The effect of TCR Vβ8 peptide protection and therapy on T cell populations isolated from the spinal cords of Lewis rats with experimental autoimmune encephalomyelitis

Vaccination or treatment of Lewis rats with TCR Vβ8 peptides can prevent or reverse the clinical signs of experimental autoimmune encephalomyelitis (EAE) which is mediated predominantly by Vβ8.2⁺ CD4⁺/CD45R lo T cells. However, rats protected or treated with Vβ8 peptides still developed histological lesions in the spinal cord (SC), even though they remained clinical well. We sought to discern phenotypic changes characteristic of these SC infiltrating lymphocytes. In particular, we focused on whether the immunoregulatory mechanism induced by TCR peptides caused a reduction of Vβ8.2⁺ T cells, or induced changes in CD45R lo or hi/CD4⁺ subpopulations that have been associated respectively with EAE induction or recovery.
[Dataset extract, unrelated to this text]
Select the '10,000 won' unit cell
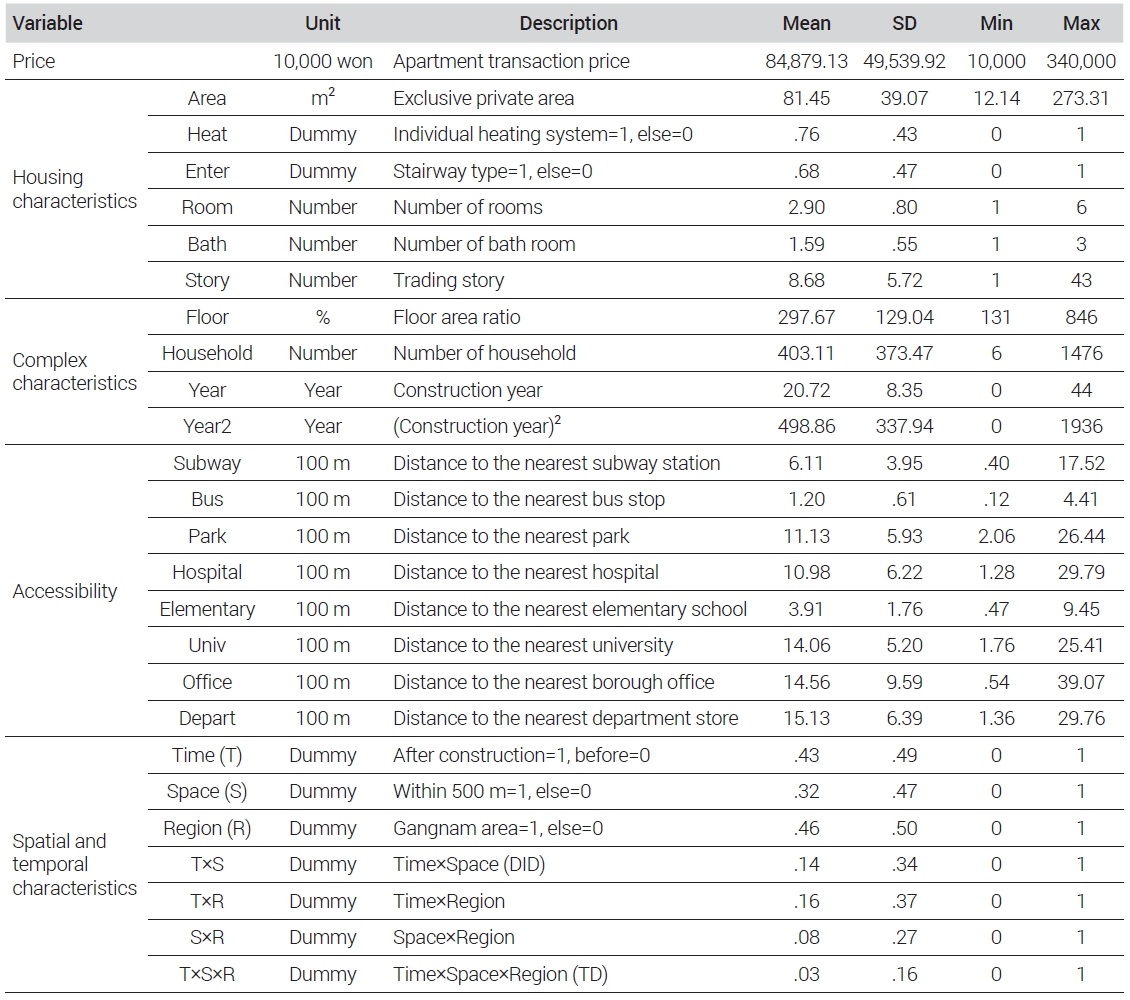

In the Vβ8 peptide vaccinated rats there was a dramatic decrease in the number of Vβ8.2⁺ T cells isolated from the SC early in disease. During the recovery phase, however, the number of Vβ8.2⁺ SC T cells was similar in protected and control groups; in contrast, there was a striking reduction in the number and size of CD45R hi/CD4⁺ T cells in the protected animals. In rats treated with Vβ8.2 peptide, no changes were observed in the number of SC Vβ8.2⁺ T cells or expression of Vβ8.2 message, but similar to vaccinated rats, there was a marked decrease in the number of CD45R hi/CD4⁺ T cells. These data suggest that vaccination with TCR peptides prevented the initial influx of encephalitogenic Vβ8.2⁺ T cells into the central nervous system (CNS), whereas treatment appeared to inactivate Vβ8.2⁺ T cells already present in the CNS. In both cases, TCR peptide-induced inhibition of the encephalitogenic T cells apparently preempted the need for CD45R hi/CD4⁺ T cells that may normally be necessary to resolve the disease.